Dataset excerpts:
▼
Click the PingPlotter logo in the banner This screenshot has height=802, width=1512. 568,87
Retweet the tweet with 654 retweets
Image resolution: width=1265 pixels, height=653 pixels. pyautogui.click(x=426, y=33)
▲
▼
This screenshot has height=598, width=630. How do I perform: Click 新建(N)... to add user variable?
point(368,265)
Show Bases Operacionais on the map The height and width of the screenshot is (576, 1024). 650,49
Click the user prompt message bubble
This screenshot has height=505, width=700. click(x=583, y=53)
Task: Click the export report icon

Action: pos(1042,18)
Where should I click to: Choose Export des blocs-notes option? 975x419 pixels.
▲
▼
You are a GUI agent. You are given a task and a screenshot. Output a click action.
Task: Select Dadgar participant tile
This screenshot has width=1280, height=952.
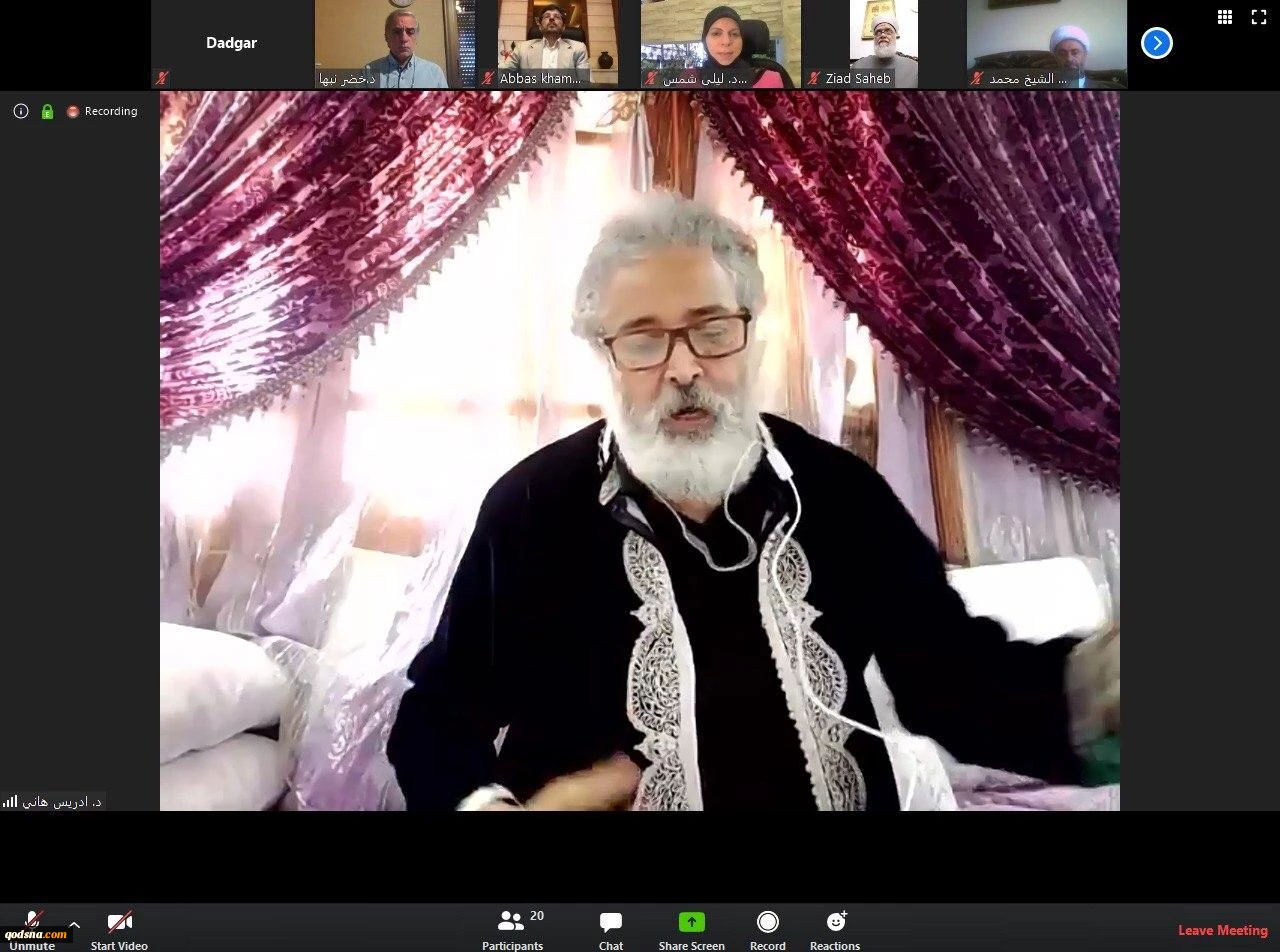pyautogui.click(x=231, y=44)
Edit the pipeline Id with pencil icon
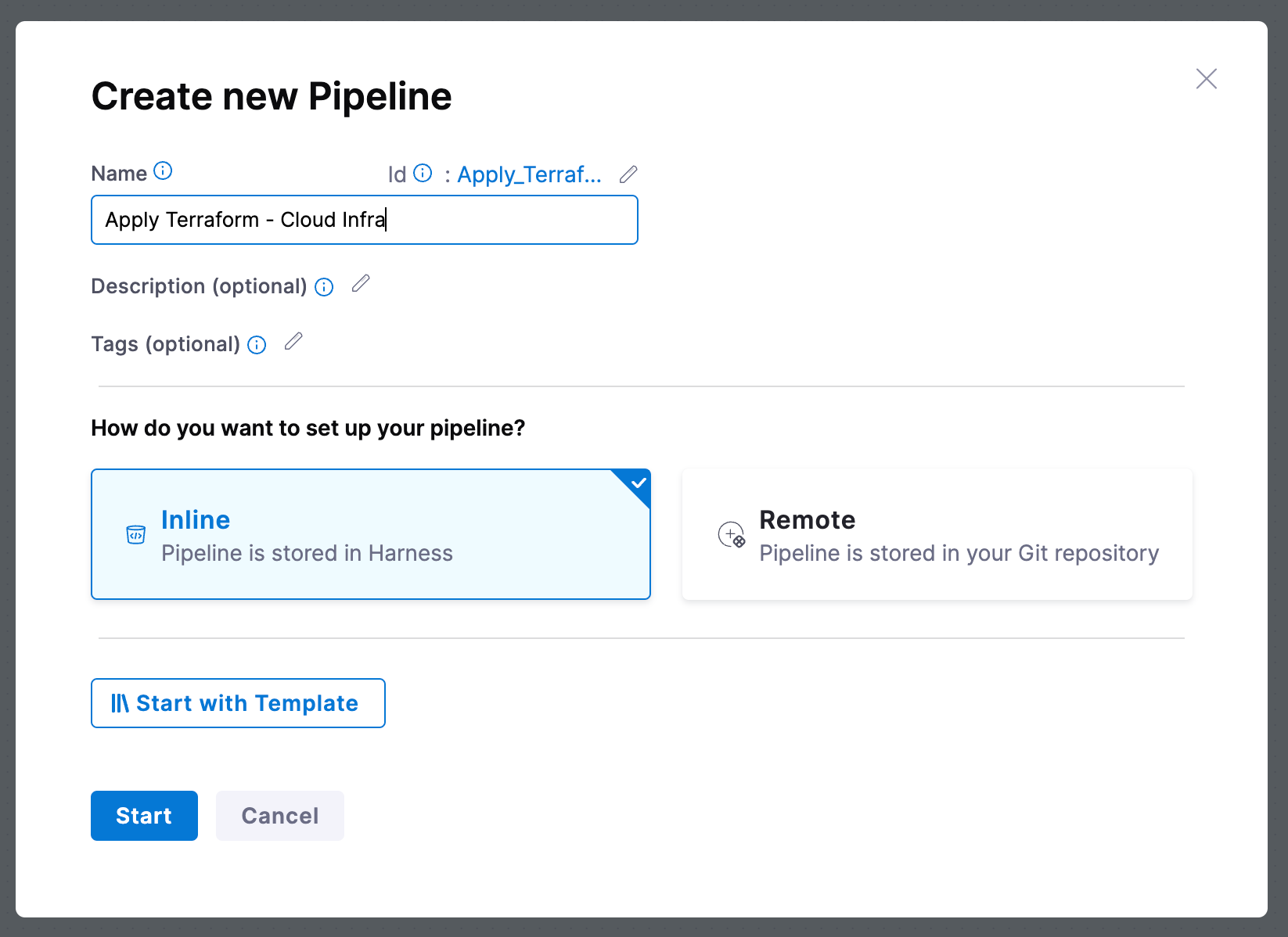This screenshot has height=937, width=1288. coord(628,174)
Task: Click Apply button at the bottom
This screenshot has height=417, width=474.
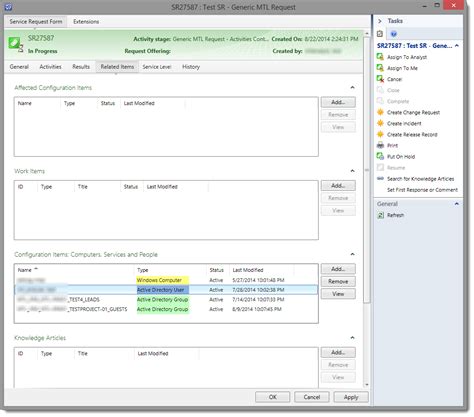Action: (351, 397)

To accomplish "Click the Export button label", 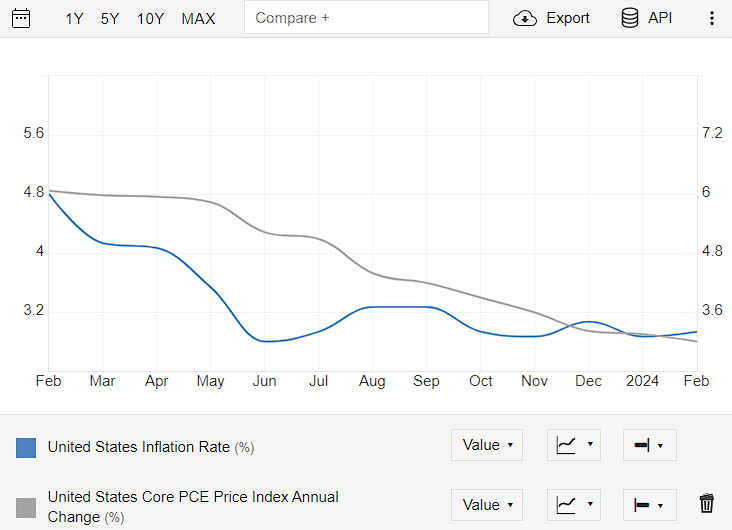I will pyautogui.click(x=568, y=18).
▲
Problem description:
Reproduce the records starting with the line containing "Task: Click the export report icon" and going on through the line containing "Where should I", swapping "report" for "summary" and leaving everything else the same.

Response below:
Task: Click the export summary icon

Action: pos(1042,18)
Where should I click to: Choose Export des blocs-notes option? 975x419 pixels.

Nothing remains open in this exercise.